> [STATED PROBLEM]: Output the section of the listing below that begins with the line containing "Roupas (38, 25)" and ends with the line containing "Lançamentos (22, 12)", both lines included, as a Markdown table with the columns Row and Entry. Number each line in Row, put its text in Entry, and omit blank lines.

> [DATA LISTING]:

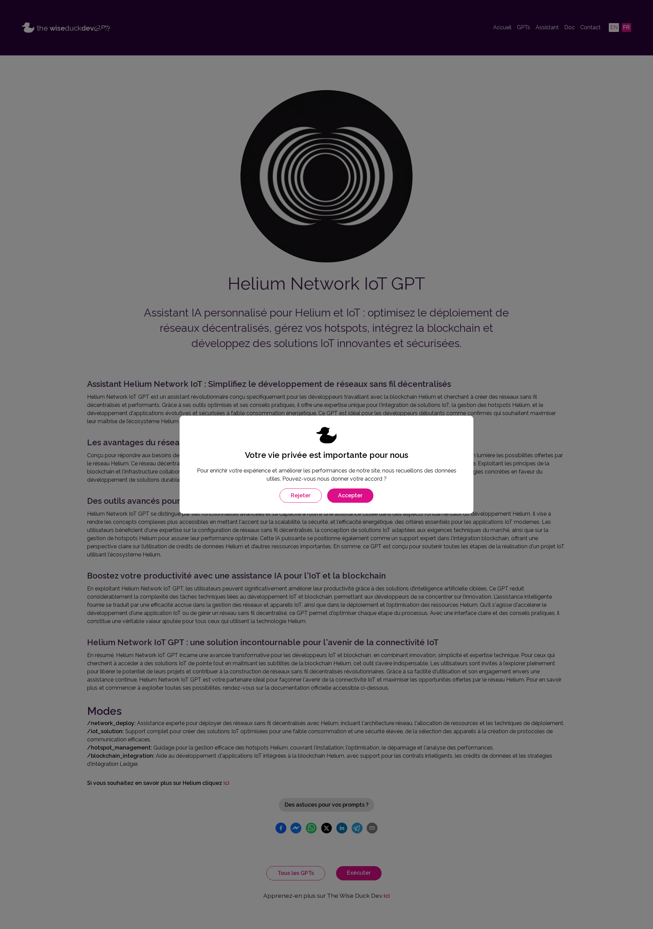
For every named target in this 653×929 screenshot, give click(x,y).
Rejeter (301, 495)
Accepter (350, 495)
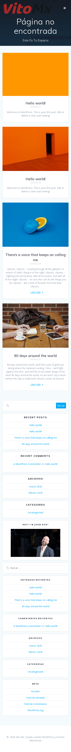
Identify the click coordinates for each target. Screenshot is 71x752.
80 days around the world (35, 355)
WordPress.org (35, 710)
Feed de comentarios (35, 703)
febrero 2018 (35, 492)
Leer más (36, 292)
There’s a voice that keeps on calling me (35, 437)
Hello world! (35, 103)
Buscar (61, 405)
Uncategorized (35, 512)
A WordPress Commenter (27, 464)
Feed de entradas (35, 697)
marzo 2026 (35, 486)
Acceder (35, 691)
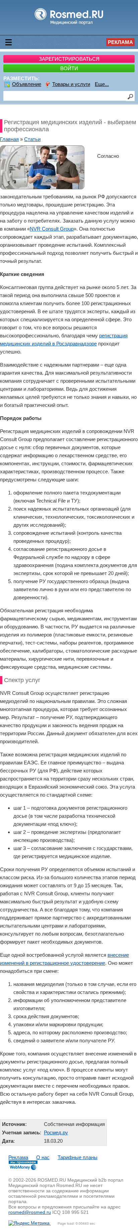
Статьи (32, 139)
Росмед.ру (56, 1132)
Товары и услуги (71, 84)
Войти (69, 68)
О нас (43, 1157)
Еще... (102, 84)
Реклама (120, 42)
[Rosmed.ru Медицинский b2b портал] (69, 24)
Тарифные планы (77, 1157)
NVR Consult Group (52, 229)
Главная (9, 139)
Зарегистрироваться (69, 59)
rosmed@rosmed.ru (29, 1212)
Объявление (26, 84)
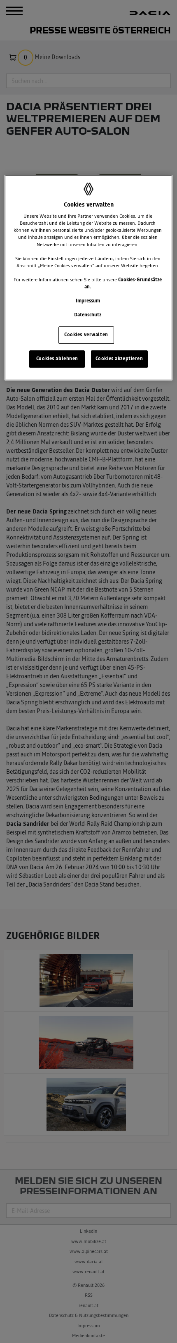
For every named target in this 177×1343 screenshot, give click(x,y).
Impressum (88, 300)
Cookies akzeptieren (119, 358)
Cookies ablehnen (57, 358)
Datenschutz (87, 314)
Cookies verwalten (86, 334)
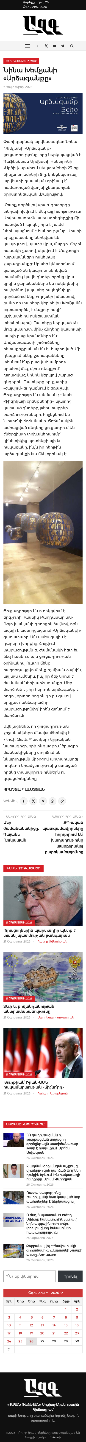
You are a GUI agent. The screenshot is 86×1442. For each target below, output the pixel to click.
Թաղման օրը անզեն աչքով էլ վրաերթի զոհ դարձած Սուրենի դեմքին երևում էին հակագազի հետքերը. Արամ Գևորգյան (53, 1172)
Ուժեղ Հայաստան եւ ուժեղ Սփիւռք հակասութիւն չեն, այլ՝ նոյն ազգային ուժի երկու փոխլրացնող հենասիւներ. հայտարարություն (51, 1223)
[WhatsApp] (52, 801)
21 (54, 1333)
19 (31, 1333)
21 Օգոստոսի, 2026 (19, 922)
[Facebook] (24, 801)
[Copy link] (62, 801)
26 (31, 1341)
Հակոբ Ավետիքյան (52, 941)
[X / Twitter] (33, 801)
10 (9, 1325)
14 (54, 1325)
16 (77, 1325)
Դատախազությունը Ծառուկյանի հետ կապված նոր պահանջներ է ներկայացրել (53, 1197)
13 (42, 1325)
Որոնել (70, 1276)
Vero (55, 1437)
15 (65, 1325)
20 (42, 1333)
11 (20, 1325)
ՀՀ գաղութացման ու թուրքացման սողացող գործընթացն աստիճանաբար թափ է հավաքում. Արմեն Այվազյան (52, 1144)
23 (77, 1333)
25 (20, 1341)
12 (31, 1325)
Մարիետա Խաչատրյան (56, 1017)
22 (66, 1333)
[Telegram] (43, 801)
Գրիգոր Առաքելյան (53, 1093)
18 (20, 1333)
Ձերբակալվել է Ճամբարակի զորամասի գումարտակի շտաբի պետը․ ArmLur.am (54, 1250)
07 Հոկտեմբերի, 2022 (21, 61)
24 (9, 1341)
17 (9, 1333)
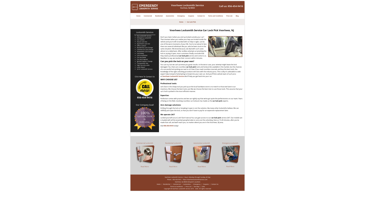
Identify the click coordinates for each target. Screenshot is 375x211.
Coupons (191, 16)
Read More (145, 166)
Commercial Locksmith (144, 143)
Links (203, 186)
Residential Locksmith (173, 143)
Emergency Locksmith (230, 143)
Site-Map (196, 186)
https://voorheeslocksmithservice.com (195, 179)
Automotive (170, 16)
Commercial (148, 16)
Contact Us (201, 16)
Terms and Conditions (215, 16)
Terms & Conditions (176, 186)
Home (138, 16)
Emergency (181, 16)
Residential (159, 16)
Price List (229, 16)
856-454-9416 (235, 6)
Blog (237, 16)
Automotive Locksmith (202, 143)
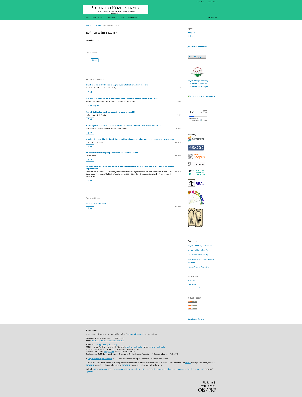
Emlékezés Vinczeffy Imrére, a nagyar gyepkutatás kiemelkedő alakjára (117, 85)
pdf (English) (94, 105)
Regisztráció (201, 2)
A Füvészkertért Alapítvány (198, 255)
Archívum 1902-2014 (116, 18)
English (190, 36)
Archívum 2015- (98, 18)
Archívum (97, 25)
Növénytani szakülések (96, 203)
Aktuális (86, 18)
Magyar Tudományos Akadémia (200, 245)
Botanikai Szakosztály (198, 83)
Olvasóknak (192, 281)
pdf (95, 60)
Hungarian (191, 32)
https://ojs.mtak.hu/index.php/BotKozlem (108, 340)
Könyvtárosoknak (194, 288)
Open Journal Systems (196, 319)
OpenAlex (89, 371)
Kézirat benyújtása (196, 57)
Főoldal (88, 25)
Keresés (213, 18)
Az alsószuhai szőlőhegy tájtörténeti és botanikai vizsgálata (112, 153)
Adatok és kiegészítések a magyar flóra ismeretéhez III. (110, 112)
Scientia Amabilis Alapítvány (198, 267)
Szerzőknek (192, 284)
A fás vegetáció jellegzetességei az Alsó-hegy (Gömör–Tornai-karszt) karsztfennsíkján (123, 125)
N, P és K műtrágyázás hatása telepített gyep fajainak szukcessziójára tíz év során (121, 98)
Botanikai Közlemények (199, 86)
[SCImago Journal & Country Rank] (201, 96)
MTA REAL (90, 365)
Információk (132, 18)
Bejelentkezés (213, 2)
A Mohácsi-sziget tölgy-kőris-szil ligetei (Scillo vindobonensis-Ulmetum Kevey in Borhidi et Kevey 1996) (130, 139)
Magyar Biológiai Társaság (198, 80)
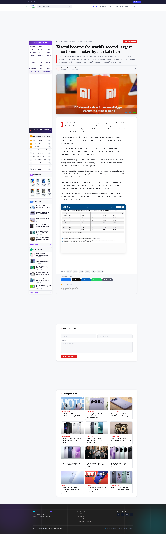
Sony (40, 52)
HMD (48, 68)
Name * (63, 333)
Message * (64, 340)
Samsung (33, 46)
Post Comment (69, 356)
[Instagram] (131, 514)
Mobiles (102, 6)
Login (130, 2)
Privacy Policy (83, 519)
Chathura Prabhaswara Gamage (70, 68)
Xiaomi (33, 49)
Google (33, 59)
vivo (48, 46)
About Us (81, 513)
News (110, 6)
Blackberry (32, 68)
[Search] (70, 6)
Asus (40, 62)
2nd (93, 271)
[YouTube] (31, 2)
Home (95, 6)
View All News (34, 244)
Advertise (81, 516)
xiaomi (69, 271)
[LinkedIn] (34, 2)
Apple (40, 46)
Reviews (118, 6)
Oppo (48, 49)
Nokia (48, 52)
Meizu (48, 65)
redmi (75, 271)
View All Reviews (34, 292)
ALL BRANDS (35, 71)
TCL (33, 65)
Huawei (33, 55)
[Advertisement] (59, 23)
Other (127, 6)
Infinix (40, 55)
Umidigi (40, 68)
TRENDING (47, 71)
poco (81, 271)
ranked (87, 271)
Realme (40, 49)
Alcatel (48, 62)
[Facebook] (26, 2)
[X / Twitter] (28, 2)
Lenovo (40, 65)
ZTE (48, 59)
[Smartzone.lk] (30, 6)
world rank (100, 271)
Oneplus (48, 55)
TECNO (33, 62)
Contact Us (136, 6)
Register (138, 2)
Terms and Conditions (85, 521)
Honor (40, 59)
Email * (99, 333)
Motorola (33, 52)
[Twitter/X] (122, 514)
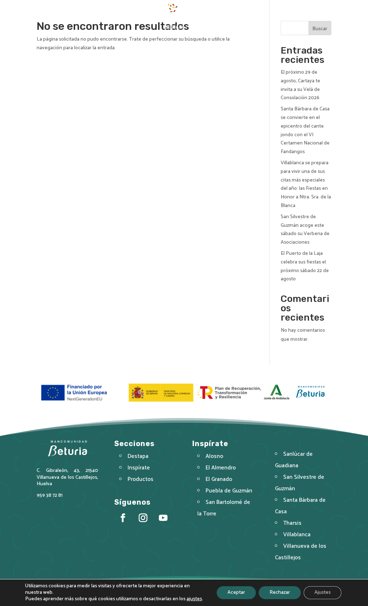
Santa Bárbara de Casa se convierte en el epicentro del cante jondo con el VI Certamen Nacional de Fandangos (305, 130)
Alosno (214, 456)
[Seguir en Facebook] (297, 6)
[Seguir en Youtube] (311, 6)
==
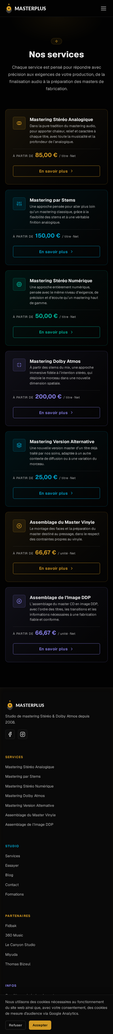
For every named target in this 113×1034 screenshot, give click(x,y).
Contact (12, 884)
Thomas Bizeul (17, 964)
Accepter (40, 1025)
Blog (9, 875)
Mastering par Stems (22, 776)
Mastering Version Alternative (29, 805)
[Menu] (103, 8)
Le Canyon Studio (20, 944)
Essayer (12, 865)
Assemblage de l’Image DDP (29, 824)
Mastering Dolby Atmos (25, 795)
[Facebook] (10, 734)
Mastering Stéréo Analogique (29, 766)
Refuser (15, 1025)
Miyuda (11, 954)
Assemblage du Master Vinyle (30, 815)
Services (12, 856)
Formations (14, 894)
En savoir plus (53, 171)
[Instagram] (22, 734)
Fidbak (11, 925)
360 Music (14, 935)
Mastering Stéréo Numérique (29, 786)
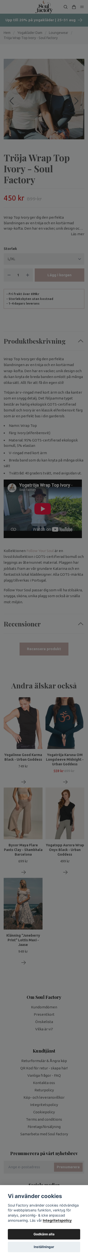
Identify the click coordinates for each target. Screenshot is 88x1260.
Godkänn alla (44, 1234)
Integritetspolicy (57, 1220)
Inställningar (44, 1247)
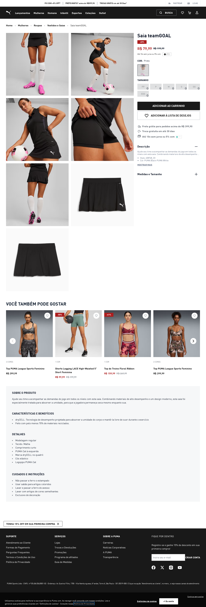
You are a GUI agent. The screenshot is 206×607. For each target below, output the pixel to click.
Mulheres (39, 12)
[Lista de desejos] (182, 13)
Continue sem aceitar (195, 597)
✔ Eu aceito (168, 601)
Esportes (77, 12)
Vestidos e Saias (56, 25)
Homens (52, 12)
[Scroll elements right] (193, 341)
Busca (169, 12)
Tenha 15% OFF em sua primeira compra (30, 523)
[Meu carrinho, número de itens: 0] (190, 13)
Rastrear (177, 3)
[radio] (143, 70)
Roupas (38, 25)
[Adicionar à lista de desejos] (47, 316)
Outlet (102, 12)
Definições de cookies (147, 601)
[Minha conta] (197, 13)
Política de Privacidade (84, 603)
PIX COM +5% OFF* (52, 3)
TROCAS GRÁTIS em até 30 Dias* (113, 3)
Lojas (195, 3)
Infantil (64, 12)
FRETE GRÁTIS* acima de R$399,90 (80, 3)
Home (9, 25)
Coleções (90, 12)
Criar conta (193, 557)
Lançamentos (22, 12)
...
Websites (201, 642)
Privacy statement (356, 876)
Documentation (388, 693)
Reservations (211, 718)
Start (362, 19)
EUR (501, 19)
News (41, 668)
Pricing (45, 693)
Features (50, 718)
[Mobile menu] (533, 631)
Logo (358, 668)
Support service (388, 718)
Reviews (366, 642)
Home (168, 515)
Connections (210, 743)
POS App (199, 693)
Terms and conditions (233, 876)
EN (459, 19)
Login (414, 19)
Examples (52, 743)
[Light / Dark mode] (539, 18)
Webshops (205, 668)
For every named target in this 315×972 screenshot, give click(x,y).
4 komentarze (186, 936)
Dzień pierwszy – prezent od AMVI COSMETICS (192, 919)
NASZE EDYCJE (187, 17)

> [PROBLEM SOLUTION]:
| Row | Entry |
|---|---|
| 1 | Roupas (38, 25) |
| 2 | [Adicionar à lista de desejos] (47, 316) |
| 3 | Outlet (102, 12) |
| 4 | Definições de cookies (147, 601) |
| 5 | [Minha conta] (197, 13) |
| 6 | Política de Privacidade (84, 603) |
| 7 | PIX COM +5% OFF* (52, 3) |
| 8 | TROCAS GRÁTIS em até 30 Dias* (113, 3) |
| 9 | Lojas (195, 3) |
| 10 | Infantil (64, 12) |
| 11 | FRETE GRÁTIS* acima de R$399,90 (80, 3) |
| 12 | Home (9, 25) |
| 13 | Coleções (90, 12) |
| 14 | Criar conta (193, 557) |
| 15 | Lançamentos (22, 12) |